REQUIRED ACTION
Output exactly the lines between the one holding "This screenshot has height=1080, width=1920." and the last line of the data below, both of those lines included.

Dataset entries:
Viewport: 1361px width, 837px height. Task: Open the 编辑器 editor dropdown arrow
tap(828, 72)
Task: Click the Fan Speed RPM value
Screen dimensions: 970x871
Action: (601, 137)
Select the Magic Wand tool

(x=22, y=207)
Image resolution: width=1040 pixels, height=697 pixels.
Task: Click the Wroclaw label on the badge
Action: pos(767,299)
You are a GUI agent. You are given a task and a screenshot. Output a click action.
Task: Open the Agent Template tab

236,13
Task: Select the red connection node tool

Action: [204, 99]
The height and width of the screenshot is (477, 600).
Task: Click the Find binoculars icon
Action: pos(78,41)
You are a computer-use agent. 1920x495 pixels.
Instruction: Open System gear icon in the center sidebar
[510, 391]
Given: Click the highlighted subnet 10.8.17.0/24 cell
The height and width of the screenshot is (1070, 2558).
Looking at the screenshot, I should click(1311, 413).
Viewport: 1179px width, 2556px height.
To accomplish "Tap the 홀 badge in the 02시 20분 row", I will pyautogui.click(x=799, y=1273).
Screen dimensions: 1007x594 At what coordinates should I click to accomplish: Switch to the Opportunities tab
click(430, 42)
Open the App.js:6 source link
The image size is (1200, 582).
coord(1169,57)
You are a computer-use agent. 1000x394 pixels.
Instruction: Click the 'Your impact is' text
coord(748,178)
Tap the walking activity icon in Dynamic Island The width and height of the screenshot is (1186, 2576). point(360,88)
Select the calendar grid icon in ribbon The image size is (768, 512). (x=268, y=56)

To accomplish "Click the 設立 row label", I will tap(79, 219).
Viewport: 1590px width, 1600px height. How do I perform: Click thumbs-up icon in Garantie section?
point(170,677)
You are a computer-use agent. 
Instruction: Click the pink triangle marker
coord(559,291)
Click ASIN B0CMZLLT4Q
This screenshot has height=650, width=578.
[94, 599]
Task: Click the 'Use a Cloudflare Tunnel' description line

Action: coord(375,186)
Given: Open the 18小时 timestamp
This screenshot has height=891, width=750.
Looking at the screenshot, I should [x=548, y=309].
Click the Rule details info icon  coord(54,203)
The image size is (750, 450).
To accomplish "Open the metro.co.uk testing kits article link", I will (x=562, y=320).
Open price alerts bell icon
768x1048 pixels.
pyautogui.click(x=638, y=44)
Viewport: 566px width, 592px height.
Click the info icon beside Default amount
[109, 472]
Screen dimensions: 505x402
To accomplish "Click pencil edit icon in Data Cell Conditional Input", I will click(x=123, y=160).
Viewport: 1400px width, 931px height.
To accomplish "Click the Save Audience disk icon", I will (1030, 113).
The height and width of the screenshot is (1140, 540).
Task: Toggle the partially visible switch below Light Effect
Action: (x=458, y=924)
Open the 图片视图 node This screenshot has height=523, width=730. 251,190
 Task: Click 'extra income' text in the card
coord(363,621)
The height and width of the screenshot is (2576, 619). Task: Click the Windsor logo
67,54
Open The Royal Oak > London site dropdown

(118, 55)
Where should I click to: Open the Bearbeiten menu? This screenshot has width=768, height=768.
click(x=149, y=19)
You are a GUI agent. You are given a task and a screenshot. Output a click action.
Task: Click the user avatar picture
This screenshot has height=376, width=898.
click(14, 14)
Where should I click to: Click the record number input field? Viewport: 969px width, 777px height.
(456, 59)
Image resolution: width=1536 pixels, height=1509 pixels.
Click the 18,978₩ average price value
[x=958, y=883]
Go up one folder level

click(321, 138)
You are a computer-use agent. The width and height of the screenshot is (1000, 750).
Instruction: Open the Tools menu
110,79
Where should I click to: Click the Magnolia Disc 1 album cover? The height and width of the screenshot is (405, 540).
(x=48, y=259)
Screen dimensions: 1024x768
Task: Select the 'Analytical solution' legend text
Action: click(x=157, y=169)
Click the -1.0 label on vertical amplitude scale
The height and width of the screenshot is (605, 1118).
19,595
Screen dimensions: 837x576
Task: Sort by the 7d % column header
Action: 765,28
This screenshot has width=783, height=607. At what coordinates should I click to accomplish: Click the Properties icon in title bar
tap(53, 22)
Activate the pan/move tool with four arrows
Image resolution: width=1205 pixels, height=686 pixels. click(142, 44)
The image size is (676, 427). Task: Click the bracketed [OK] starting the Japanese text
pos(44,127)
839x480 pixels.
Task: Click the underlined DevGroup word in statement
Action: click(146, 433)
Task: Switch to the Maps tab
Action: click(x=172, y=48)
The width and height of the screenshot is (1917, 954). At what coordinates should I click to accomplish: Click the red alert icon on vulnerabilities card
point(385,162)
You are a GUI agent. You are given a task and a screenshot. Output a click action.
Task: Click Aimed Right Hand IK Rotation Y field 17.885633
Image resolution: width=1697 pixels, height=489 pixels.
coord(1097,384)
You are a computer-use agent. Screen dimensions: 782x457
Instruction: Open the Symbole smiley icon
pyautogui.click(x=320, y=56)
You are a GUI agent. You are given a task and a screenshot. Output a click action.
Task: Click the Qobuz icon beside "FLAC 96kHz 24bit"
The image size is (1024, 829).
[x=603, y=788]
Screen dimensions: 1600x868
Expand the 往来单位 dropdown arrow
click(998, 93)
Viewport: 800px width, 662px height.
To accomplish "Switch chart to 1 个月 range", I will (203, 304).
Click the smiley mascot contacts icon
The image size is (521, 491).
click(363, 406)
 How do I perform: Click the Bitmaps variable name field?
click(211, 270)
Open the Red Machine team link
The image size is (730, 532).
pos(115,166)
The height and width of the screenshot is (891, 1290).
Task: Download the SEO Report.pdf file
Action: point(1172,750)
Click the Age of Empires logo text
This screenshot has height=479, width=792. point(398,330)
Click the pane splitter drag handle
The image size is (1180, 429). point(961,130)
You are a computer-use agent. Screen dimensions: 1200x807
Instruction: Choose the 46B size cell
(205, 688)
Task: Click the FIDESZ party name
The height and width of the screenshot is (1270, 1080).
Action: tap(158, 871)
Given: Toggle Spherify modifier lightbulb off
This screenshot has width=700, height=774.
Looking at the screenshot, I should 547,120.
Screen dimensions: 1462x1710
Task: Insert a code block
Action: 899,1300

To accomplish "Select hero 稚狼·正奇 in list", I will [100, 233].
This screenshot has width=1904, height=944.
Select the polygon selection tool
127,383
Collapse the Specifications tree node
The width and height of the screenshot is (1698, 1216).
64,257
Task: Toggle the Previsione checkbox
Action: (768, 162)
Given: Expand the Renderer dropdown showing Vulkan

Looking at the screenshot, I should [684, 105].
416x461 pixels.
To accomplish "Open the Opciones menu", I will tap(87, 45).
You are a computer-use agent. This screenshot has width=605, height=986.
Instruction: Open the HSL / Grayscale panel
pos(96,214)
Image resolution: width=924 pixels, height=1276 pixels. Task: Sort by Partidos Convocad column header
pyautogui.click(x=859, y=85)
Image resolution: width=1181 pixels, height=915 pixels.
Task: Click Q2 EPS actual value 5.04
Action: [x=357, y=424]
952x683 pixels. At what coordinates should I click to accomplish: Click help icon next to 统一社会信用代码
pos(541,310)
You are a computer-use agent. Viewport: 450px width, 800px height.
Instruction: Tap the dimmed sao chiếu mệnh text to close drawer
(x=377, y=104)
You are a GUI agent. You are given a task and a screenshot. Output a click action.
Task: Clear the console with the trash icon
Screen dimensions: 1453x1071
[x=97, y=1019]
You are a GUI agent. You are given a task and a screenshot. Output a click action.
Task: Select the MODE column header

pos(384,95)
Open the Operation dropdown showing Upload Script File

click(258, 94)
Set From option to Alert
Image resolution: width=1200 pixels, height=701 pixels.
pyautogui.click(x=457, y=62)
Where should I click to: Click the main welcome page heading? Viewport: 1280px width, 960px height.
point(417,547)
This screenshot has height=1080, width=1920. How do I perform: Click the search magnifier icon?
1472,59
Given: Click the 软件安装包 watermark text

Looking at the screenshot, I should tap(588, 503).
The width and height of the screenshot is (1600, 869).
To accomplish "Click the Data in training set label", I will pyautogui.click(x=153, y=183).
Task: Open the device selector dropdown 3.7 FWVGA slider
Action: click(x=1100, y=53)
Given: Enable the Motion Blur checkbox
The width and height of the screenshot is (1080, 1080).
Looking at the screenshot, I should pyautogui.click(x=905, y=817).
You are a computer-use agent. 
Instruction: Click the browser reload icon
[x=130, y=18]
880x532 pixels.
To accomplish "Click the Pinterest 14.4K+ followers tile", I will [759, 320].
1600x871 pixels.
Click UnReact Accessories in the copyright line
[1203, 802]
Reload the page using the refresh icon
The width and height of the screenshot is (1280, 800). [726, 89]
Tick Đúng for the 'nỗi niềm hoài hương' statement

YOUR SOLUTION
This screenshot has height=1080, width=1920. How do I perform: Click the search magnifier icon?
1472,59
Given: Click the 软件安装包 watermark text

Looking at the screenshot, I should tap(588, 503).
The width and height of the screenshot is (1600, 869).
To accomplish "Click the Data in training set label", I will pyautogui.click(x=153, y=183).
Task: Open the device selector dropdown 3.7 FWVGA slider
Action: click(x=1100, y=53)
Given: Enable the Motion Blur checkbox
The width and height of the screenshot is (1080, 1080).
Looking at the screenshot, I should pyautogui.click(x=905, y=817).
You are a computer-use agent. 
Instruction: Click the browser reload icon
[x=130, y=18]
880x532 pixels.
To accomplish "Click the Pinterest 14.4K+ followers tile", I will [759, 320].
1600x871 pixels.
Click UnReact Accessories in the copyright line
[1203, 802]
Reload the page using the refresh icon
The width and height of the screenshot is (1280, 800). [726, 89]
Tick Đúng for the 'nỗi niềm hoài hương' statement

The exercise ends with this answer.